= Petroleum naphtha =

Petroleum product

Petroleum naphtha is an intermediate hydrocarbon liquid stream derived from the refining of crude oil with CAS-no 64742-48-9. It is most usually desulfurized and then catalytically reformed, which rearranges or restructures the hydrocarbon molecules in the naphtha as well as breaking some of the molecules into smaller molecules to produce a high-octane component of gasoline (or petrol).

There are hundreds of different petroleum crude oil sources worldwide and each crude oil has its own unique composition or assay. There are also hundreds of petroleum refineries worldwide and each of them is designed to process either a specific crude oil or specific types of crude oils. Naphtha is a general term as each refinery produces its own naphthas with their own unique initial and final boiling points and other physical and compositional characteristics.

Naphthas may also be produced from other material such as coal tar, shale deposits, tar sands, and the destructive distillation of wood.

==Sources==
The first unit operation (after being desalinated) in a petroleum refinery is the crude oil distillation unit. The overhead liquid distillate from that unit is called virgin or straight-run naphtha and that distillate is the largest source of naphtha in most petroleum refineries. The naphtha is a mixture of many different hydrocarbon compounds.
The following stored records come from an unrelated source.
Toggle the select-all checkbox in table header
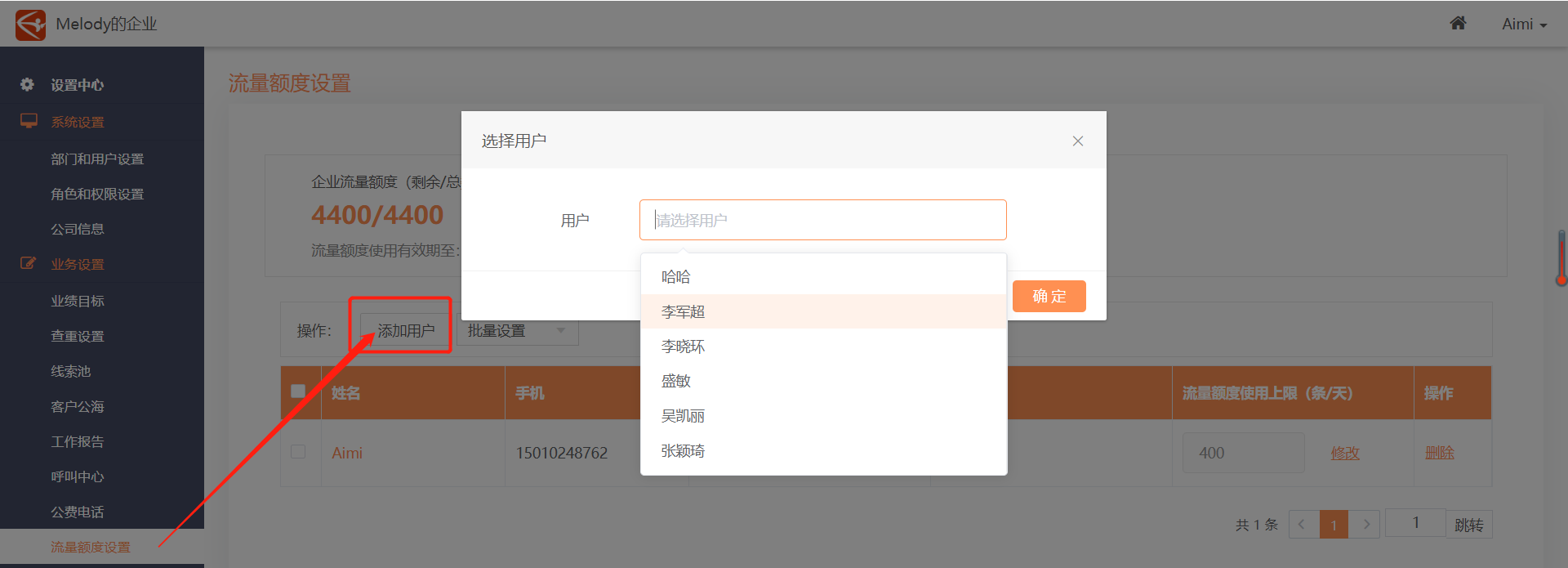The width and height of the screenshot is (1568, 568). [x=298, y=391]
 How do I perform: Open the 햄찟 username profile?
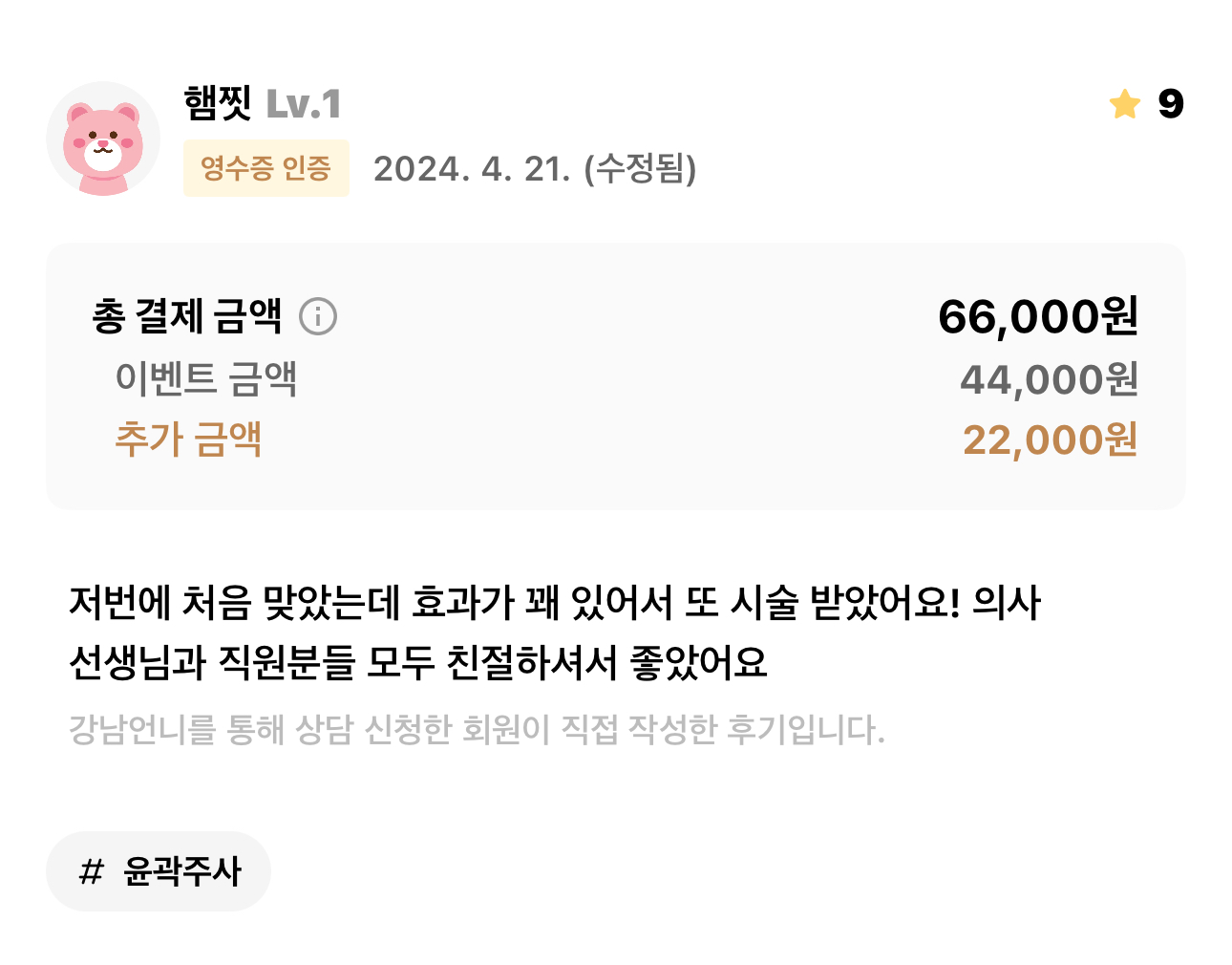coord(218,103)
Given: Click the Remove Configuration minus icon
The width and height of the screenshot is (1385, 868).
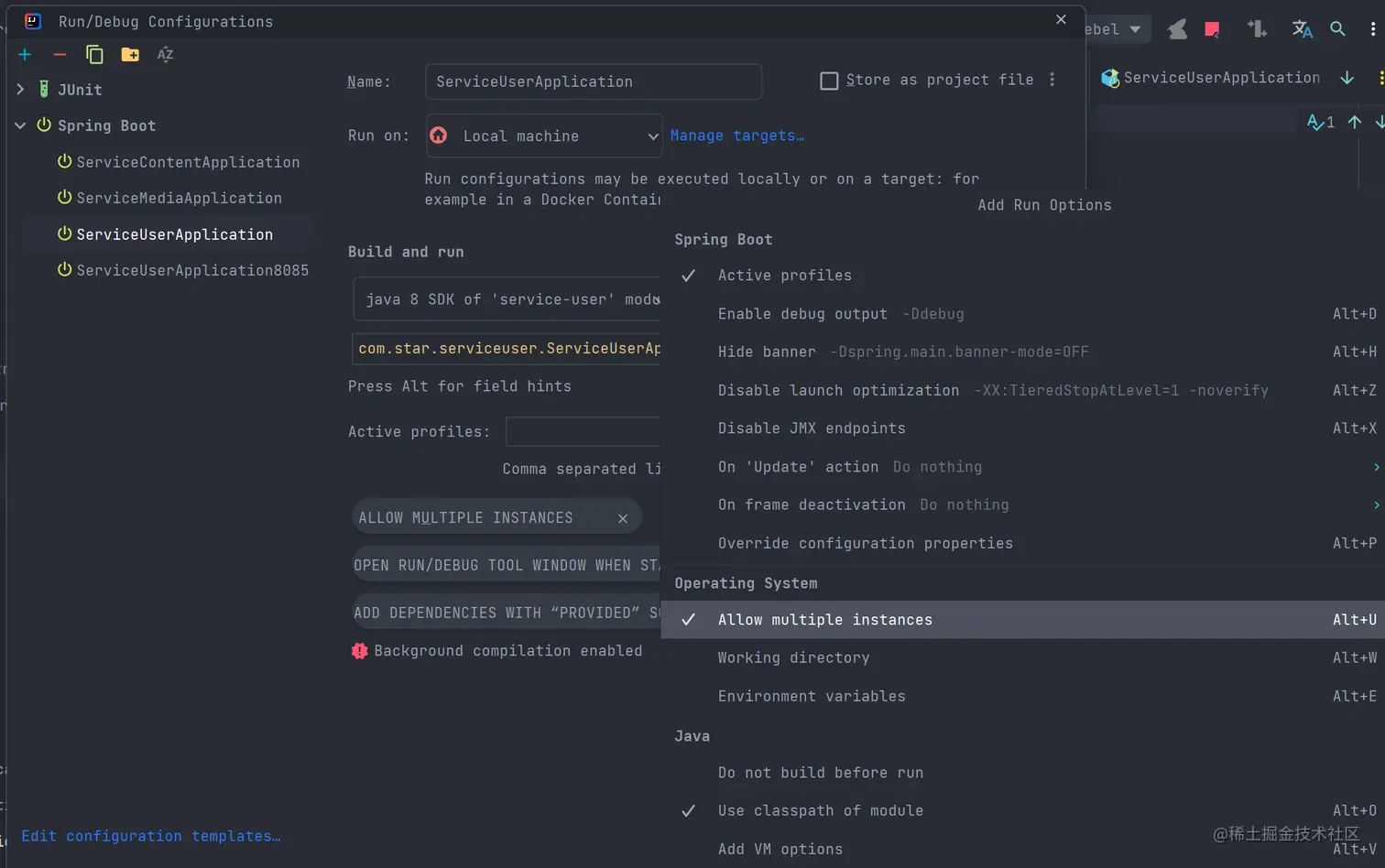Looking at the screenshot, I should (60, 55).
It has an initial boiling point (IBP) of about 35 °C and a final boiling point (FBP) of about 200 °C, and it contains paraffins, naphthenes (cyclic paraffins) and aromatic hydrocarbons ranging from those containing 4 carbon atoms to those containing about 10 or 11 carbon atoms.

The virgin naphtha is often further distilled into two streams:

- a virgin light naphtha with an IBP of about 30 °C and a FBP of about 145 °C containing most (but not all) of the hydrocarbons with six or fewer carbon atoms
- a virgin heavy naphtha containing most (but not all) of the hydrocarbons with more than six carbon atoms. The heavy naphtha has an IBP of about 140 °C and a FBP of about 205 °C.

The virgin heavy naphtha is usually processed in a catalytic reformer, because the light naphtha has molecules with six or fewer carbon atoms—which, when reformed, tend to crack into butane and lower molecular weight hydrocarbons that are not useful as high-octane gasoline blending components. Also, the molecules with six carbon atoms tend to form aromatics, which is undesirable because the environmental regulations of a number of countries limit the amount of aromatics (most particularly benzene) in gasoline.

==Types of virgin naphthas==
The table below lists some typical virgin heavy naphthas, available for catalytic reforming, derived from various crude oils. It can be seen that they differ significantly in their content of paraffins, naphthenes and aromatics:

Typical heavy naphthas
| Crude oil name $\Rightarrow$ Location $\Rightarrow$ | Barrow Island Australia | Mutineer-Exeter Australia | CPC Blend Kazakhstan | Draugen North Sea |
|---|---|---|---|---|
| Initial boiling point, °C | 150 | 140 | 149 | 150 |
| Final boiling point, °C | 200 | 190 | 204 | 180 |
| Paraffins, liquid volume % | 46 | 62 | 57 | 38 |
| Naphthenes, liquid volume % | 42 | 32 | 27 | 45 |
| Aromatics, liquid volume % | 12 | 6 | 16 | 17 |

==Cracked naphthas==
Some refinery naphthas also contain some olefinic (alkene-containing) hydrocarbons, such as naphthas derived from the fluid catalytic cracking, visbreakers and coking processes used in many refineries. Those olefin-containing naphthas are often referred to as cracked naphthas.

In some petroleum refineries, the cracked naphthas are desulfurized and catalytically reformed (as are the virgin naphthas) to produce additional high-octane gasoline components.

==Other uses==
Some petroleum refineries also produce small amounts of specialty naphthas for use as solvents, cleaning fluids and dry-cleaning agents, paint and varnish diluents, asphalt diluents, rubber industry solvents, recycling products, and cigarette-lighter, portable-camping-stove and lantern fuels. Those specialty naphthas are subjected to various purification processes which adjust chemical characteristics to suit specific needs.

On a much larger scale, petroleum naphtha is also used in the petrochemicals industry as feedstock to steam reformers and steam crackers for the production of hydrogen, ethylene, and other olefins.

== Safety ==
People can be exposed to petroleum naphtha in the workplace by breathing it, swallowing it, skin contact, and eye contact. The Occupational Safety and Health Administration (OSHA) set the legal limit (permissible exposure limit) for petroleum naphtha exposure in the workplace as 500 ppm (2000 mg/m^{3}) over an 8-hour workday. The National Institute for Occupational Safety and Health (NIOSH) has set a recommended exposure limit (REL) of 350 mg/m^{3} over an 8-hour workday and 1800 mg/m^{3} over 15 minutes. At levels of 1100 ppm, 10% of the lower explosive limit, petroleum naphtha is immediately dangerous to life and health.